[To do]: Find the line that contains "Task: Expand the 分类 tag list chevron". Copy it and every line after it to the end of the material below, exactly, with no pictures.

[Exercise input]:
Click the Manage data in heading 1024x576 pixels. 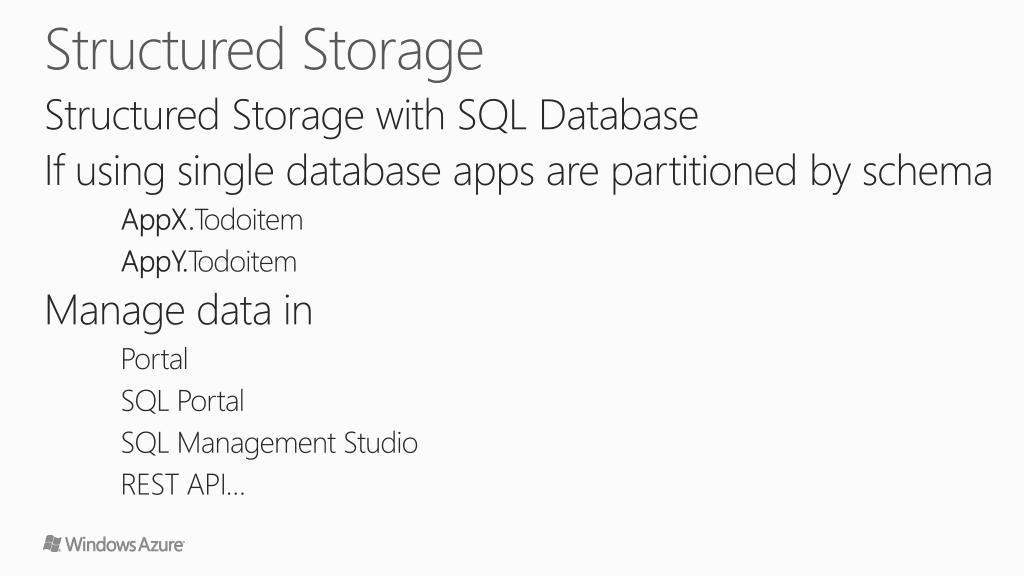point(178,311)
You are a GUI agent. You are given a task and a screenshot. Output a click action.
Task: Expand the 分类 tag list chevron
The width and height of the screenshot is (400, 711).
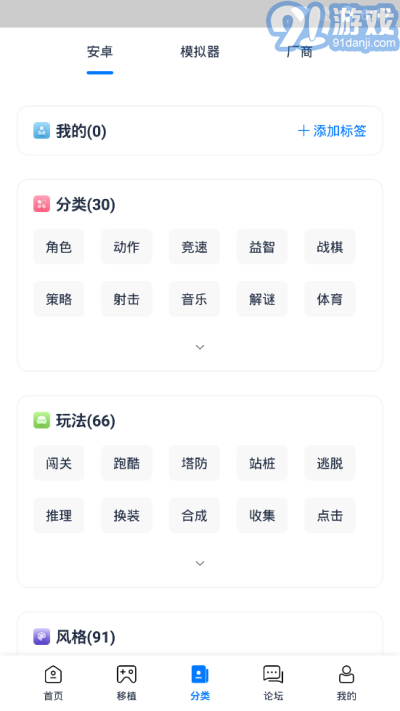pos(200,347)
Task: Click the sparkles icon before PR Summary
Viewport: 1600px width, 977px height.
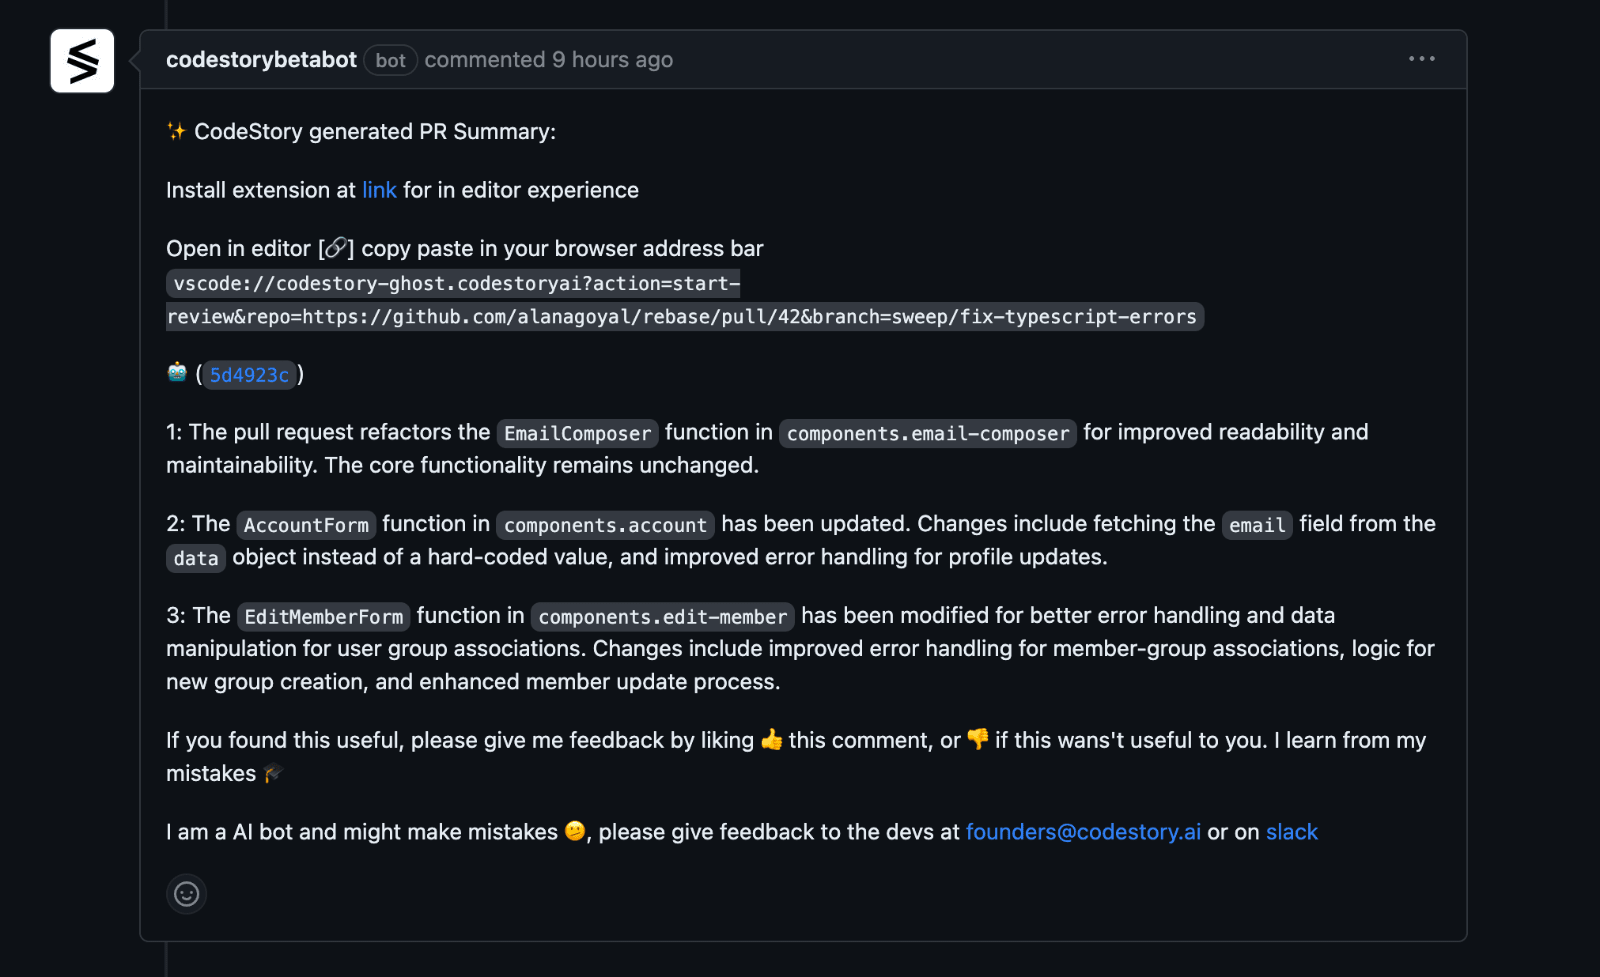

[Solution]:
Task: Expand the 分类 tag list chevron
The width and height of the screenshot is (400, 711).
pos(200,347)
Task: Click the sparkles icon before PR Summary
Viewport: 1600px width, 977px height.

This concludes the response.